One frustrating element of US (Bush/Neocon) Middle East policy is that it is painfully unstable. Once upon a time (actually, only a year ago) we feted Lebanon and its Cedar Revolution as the model for a new, democratic Middle East. Here is what Bush said at the time:
“Across the Middle East — from the Palestinian territories, to Lebanon, to Iraq, to Iran — I believe that the advance of freedom within nations will build the peace among nations. We support the spread of democracy in the Middle East — because freedom leads to peace.”
That peace is in tatters. One moment Lebanon is the future of peace, the next we tacitly support the wrecking of Lebanon’s civilian infrastructure. The question is, what changed? I imagine that the answer from the White House would be “Hezbollah and its kidnapping of Israeli soldiers,” but there’s the rub: Hezbollah is not some new thing, and the Lebanese government has never had any control over them. That is the case now, and it was also the case when we cheered Lebanon’s expulsion of Syria last year. If the policy was to support Lebanese democracy in spite of Hezbollah (as Bush suggested in 2005), it is a monumental betrayal that the policy shifted — without warning — to destroying Lebanese democracy because of Hezbollah.
And now for today’s scary quote:
If Israel believed that by bombarding Lebanon it would provoke the rival communities here to turn their anger on to Hezbollah, then the plan appears to have misfired. Even sworn enemies of the Shia militia in the Christian community are heard supporting Hezbollah’s stand against Israel’s invading tanks.

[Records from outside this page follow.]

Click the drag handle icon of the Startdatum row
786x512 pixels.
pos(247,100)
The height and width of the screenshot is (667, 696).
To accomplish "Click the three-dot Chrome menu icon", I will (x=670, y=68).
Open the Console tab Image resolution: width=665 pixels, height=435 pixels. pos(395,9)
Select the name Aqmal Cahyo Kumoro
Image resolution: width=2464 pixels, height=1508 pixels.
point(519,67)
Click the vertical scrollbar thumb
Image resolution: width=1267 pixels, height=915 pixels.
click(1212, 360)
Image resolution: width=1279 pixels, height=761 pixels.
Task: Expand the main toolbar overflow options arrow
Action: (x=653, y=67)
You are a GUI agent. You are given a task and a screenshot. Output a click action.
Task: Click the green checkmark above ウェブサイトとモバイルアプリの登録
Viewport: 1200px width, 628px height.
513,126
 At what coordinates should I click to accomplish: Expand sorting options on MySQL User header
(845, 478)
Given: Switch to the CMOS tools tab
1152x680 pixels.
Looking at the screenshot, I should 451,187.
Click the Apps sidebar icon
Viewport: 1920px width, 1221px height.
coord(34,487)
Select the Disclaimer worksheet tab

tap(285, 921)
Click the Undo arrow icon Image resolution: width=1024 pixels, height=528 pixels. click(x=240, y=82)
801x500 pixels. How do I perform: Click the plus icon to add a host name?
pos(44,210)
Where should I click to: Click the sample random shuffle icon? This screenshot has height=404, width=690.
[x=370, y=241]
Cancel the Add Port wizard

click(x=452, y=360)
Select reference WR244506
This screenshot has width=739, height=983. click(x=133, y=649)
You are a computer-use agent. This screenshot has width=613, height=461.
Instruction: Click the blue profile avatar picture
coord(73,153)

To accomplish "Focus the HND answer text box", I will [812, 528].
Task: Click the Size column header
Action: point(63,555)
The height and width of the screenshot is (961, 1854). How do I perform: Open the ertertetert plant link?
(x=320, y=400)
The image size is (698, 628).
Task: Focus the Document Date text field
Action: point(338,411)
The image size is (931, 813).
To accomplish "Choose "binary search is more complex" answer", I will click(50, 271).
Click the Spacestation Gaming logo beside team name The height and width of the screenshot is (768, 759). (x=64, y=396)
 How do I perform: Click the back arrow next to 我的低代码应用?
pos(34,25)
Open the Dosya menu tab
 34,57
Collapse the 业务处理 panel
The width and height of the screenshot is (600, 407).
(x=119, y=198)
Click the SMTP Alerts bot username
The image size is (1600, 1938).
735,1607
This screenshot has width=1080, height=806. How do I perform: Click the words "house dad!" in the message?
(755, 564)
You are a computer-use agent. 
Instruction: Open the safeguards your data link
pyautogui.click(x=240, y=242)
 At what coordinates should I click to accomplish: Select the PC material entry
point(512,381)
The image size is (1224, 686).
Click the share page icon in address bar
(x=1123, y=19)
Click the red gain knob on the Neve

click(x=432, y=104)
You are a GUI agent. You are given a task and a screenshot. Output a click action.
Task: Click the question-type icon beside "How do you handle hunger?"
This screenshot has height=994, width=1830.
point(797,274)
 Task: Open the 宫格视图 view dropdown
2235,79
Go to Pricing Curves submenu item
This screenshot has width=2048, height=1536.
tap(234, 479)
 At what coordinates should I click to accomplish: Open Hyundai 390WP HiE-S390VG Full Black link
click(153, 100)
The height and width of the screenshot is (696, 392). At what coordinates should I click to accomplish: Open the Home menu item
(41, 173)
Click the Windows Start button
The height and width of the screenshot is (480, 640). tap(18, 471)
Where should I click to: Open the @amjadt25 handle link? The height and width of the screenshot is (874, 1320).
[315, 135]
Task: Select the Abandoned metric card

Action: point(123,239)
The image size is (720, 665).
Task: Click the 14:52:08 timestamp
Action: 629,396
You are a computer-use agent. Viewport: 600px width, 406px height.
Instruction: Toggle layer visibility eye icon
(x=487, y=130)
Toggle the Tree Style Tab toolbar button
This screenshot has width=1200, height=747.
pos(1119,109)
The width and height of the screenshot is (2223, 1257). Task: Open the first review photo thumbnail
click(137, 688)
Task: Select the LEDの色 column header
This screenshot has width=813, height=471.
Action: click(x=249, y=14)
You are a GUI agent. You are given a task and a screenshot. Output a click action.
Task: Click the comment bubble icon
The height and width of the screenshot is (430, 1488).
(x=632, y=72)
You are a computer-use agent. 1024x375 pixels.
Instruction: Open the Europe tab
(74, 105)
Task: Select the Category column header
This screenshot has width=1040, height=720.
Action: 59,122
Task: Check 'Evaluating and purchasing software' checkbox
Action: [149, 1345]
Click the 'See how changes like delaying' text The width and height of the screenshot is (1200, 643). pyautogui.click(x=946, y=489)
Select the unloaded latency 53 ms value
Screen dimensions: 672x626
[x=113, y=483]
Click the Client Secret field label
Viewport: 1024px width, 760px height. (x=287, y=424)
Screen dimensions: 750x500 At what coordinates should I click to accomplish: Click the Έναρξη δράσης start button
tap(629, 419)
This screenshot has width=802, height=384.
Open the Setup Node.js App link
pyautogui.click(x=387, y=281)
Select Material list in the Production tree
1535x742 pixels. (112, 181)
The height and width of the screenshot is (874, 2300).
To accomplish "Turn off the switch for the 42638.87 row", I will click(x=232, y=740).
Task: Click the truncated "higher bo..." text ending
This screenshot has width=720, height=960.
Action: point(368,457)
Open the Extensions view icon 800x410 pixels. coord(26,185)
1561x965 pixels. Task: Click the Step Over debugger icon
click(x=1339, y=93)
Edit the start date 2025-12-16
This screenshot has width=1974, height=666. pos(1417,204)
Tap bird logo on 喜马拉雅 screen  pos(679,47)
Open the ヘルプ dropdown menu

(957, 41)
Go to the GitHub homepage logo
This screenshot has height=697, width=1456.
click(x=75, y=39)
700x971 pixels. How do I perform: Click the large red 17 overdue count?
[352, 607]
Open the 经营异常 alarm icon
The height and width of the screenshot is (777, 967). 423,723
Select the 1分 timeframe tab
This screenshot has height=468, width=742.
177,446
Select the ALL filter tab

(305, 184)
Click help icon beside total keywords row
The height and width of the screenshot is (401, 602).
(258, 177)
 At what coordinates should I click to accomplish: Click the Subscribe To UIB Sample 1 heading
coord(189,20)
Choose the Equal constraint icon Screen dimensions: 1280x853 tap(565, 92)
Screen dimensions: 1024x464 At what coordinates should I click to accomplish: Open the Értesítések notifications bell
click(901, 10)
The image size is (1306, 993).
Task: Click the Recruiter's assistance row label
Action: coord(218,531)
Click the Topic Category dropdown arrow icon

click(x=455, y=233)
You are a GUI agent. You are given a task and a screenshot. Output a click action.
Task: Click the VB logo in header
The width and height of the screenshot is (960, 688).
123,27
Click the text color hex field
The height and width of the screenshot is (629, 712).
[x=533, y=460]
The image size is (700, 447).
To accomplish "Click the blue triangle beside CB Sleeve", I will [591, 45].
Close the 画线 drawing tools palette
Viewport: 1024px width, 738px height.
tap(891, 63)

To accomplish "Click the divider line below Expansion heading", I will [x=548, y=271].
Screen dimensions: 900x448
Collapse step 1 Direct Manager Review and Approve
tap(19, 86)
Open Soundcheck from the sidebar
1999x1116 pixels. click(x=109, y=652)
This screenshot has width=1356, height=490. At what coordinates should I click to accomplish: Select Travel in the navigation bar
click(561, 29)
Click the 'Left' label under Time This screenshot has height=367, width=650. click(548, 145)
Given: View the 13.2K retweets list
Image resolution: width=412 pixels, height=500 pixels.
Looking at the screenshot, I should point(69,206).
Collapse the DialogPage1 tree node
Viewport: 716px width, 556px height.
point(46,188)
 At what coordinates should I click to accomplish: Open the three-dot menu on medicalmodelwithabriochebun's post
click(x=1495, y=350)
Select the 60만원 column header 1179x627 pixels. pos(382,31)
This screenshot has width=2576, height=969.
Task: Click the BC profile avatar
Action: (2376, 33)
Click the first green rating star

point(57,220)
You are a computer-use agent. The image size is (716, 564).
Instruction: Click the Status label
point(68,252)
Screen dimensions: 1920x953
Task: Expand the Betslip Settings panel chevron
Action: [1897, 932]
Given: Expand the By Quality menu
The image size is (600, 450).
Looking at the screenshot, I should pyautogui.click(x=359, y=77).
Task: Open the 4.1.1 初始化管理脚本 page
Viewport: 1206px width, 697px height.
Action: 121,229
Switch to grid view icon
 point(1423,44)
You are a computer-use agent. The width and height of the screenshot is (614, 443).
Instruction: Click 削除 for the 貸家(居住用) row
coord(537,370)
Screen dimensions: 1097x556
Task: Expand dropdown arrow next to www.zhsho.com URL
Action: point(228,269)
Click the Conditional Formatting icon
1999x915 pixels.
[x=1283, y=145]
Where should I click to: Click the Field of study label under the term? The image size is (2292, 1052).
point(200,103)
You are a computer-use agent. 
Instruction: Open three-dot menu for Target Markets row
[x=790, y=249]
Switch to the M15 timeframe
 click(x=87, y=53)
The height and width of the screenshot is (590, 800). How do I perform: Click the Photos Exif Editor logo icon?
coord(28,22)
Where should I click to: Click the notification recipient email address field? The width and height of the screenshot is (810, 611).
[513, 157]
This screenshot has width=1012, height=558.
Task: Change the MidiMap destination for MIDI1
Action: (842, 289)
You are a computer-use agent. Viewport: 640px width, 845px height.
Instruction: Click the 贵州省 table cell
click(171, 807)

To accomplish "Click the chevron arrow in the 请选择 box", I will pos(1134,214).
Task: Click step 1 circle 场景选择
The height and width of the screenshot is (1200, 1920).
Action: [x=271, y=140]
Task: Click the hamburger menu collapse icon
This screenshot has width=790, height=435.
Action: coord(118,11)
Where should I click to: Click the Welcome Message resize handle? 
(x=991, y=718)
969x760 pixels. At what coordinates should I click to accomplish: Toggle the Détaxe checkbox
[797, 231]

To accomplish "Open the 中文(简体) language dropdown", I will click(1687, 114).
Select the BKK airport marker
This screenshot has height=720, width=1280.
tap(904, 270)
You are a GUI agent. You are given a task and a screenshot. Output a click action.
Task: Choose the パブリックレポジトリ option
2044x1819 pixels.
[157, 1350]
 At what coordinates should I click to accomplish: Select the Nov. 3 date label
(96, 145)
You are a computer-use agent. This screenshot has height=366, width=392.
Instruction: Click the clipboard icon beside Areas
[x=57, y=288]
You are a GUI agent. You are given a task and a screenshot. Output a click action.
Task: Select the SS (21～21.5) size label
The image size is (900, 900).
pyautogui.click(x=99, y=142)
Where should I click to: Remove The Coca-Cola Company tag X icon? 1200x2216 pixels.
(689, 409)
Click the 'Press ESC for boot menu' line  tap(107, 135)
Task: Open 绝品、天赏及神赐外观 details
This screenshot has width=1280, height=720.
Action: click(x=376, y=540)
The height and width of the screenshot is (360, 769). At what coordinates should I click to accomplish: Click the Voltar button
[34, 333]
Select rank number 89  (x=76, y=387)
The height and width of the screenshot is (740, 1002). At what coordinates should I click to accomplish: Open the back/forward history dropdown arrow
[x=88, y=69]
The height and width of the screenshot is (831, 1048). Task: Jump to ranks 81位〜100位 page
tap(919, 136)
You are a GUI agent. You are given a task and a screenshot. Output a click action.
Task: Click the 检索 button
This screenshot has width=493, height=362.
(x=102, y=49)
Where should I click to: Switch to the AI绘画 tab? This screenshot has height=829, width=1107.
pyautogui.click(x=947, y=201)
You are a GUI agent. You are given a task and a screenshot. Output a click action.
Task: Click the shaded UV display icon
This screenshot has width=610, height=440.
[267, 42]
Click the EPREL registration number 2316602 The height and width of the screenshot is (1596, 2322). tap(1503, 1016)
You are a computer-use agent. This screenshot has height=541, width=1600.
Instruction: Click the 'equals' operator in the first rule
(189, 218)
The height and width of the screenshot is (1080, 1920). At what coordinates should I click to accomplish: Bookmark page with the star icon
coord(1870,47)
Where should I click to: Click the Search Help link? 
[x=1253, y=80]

Michel Araj, a doctor and former university lecturer, cannot remember having a good word for Hezbollah before, but says: “They are our only resistance. We don’t want to be over-run again.”
The face of Sheikh Hassan Nasrallah, Hezbollah’s leader, is on TV more often than that of Mr Siniora. If there was little prospect of the Government disarming Hezbollah before, it surely has no chance now.